+++ DATA EXTRACT

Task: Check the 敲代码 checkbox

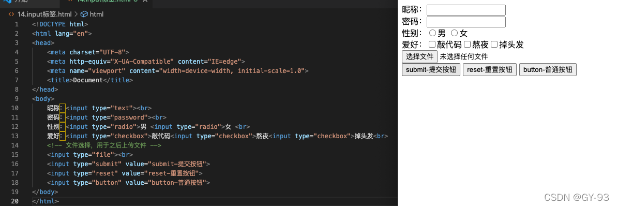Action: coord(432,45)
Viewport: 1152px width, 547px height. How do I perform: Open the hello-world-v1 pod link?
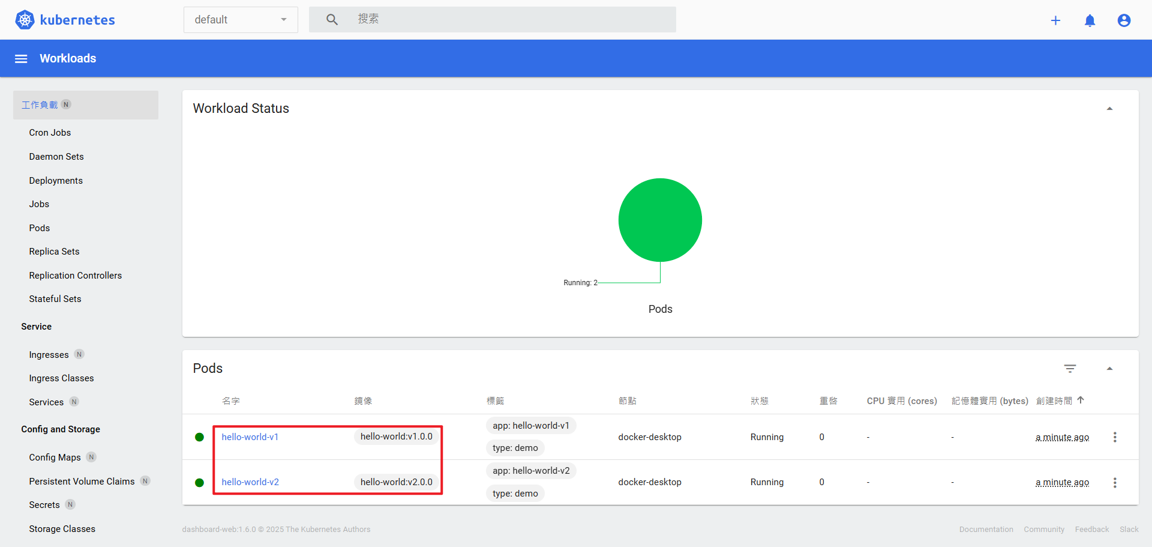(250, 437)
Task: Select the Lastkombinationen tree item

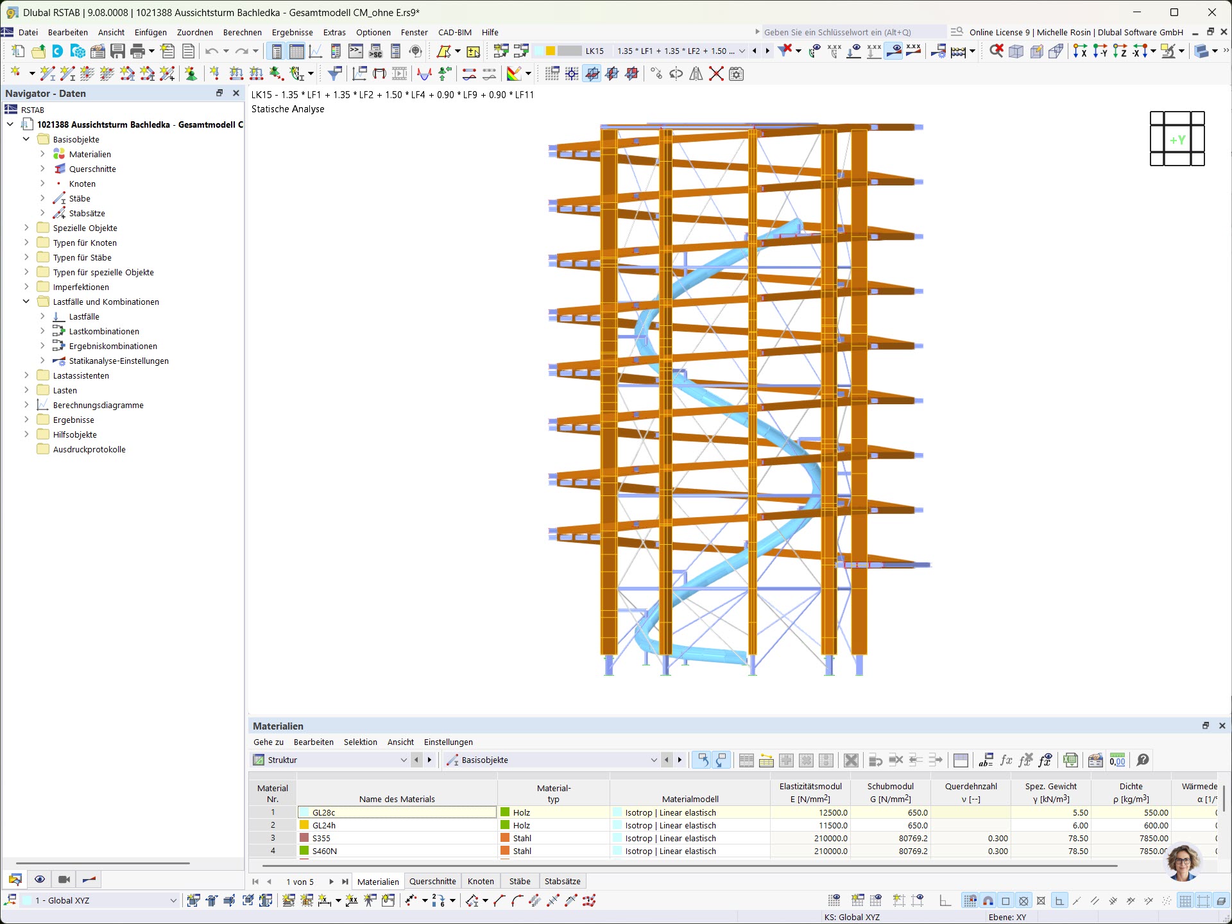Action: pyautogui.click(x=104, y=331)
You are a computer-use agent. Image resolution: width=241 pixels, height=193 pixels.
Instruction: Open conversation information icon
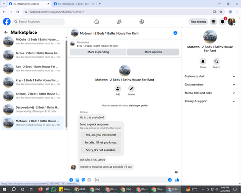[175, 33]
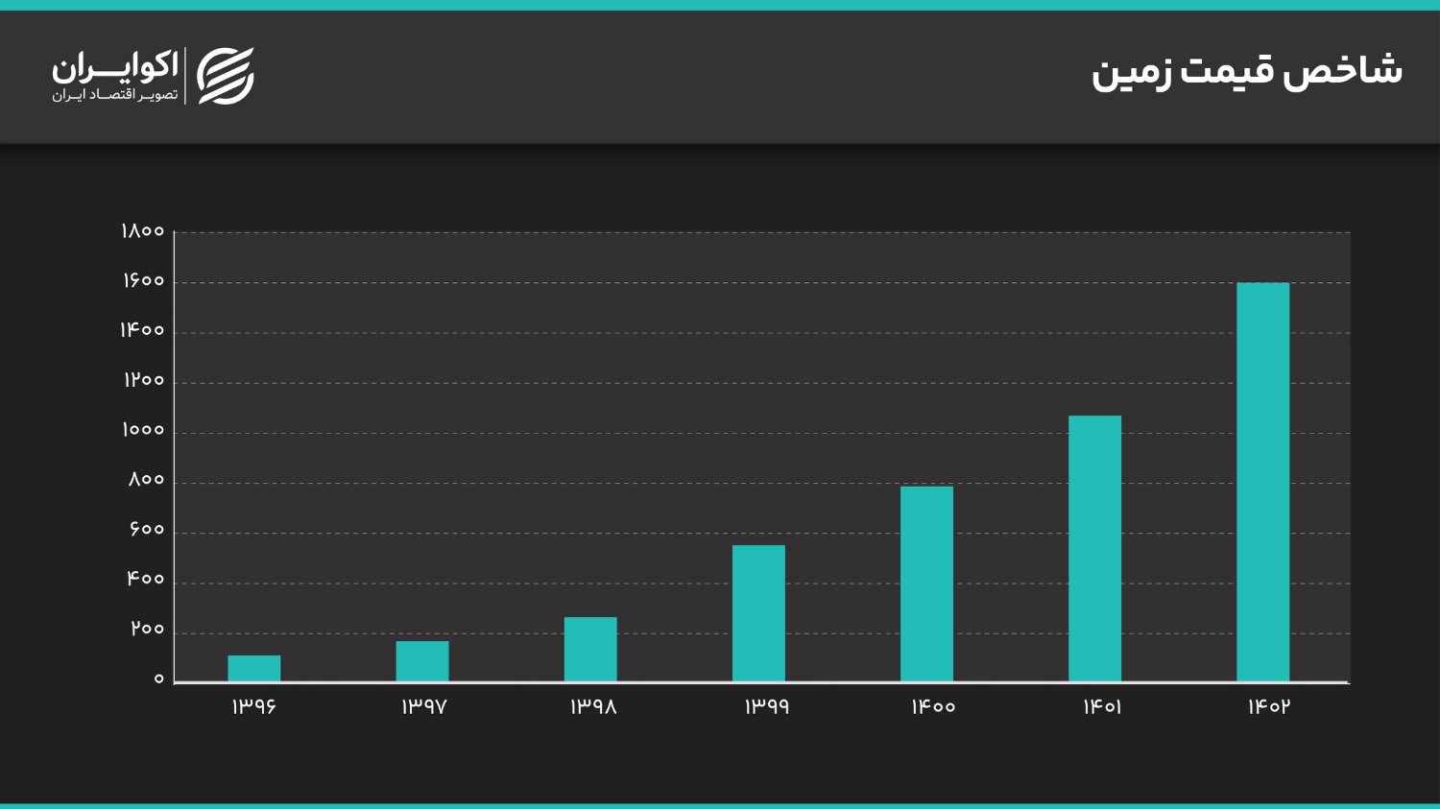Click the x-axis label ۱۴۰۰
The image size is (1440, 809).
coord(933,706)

++++++
+++ DATA EXTRACT

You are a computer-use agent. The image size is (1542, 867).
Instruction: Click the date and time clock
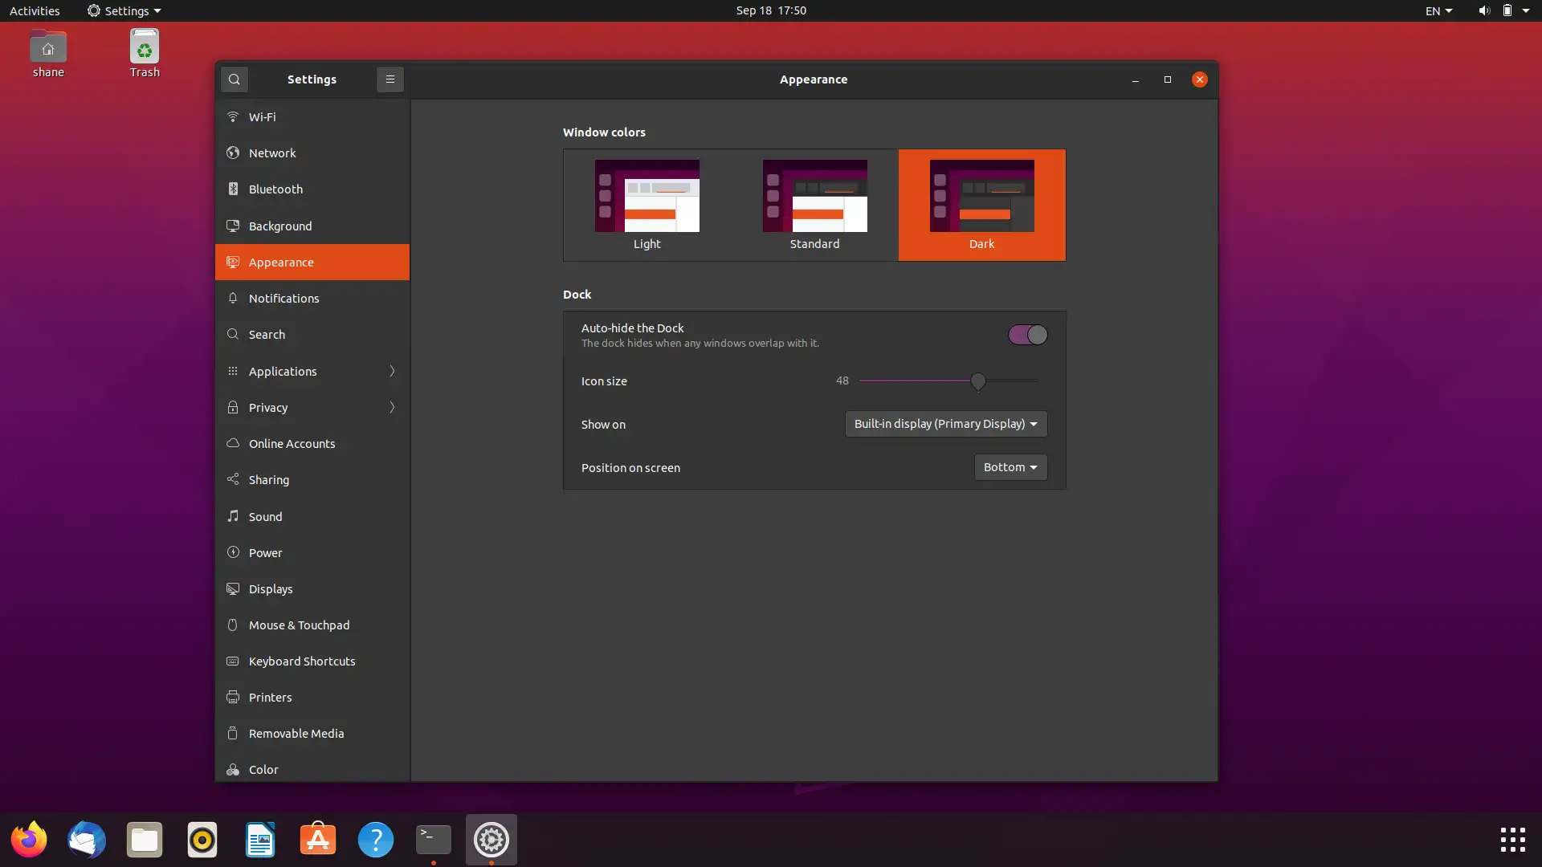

++++++
+++ DATA EXTRACT

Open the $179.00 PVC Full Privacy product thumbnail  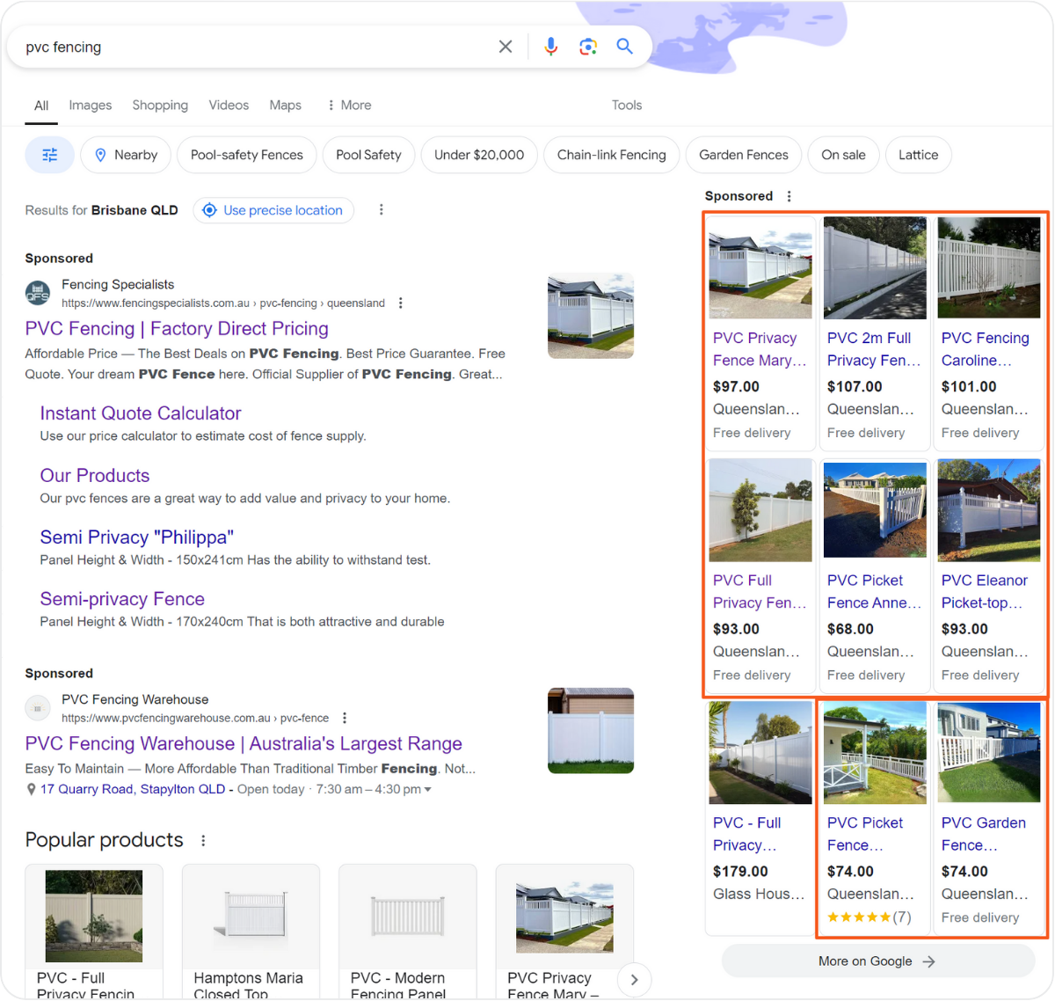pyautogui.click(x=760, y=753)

++++++

Copy out everything from the line containing "You are a computer-use agent. Image" down to the line containing "coord(933,706)", both included, leaving the pictures out of your answer.

You are a computer-use agent. Image resolution: width=241 pixels, height=193 pixels.
Instruction: Open conversation information icon
[175, 33]
Click the x-axis label ۱۴۰۰
The image size is (1440, 809).
coord(933,706)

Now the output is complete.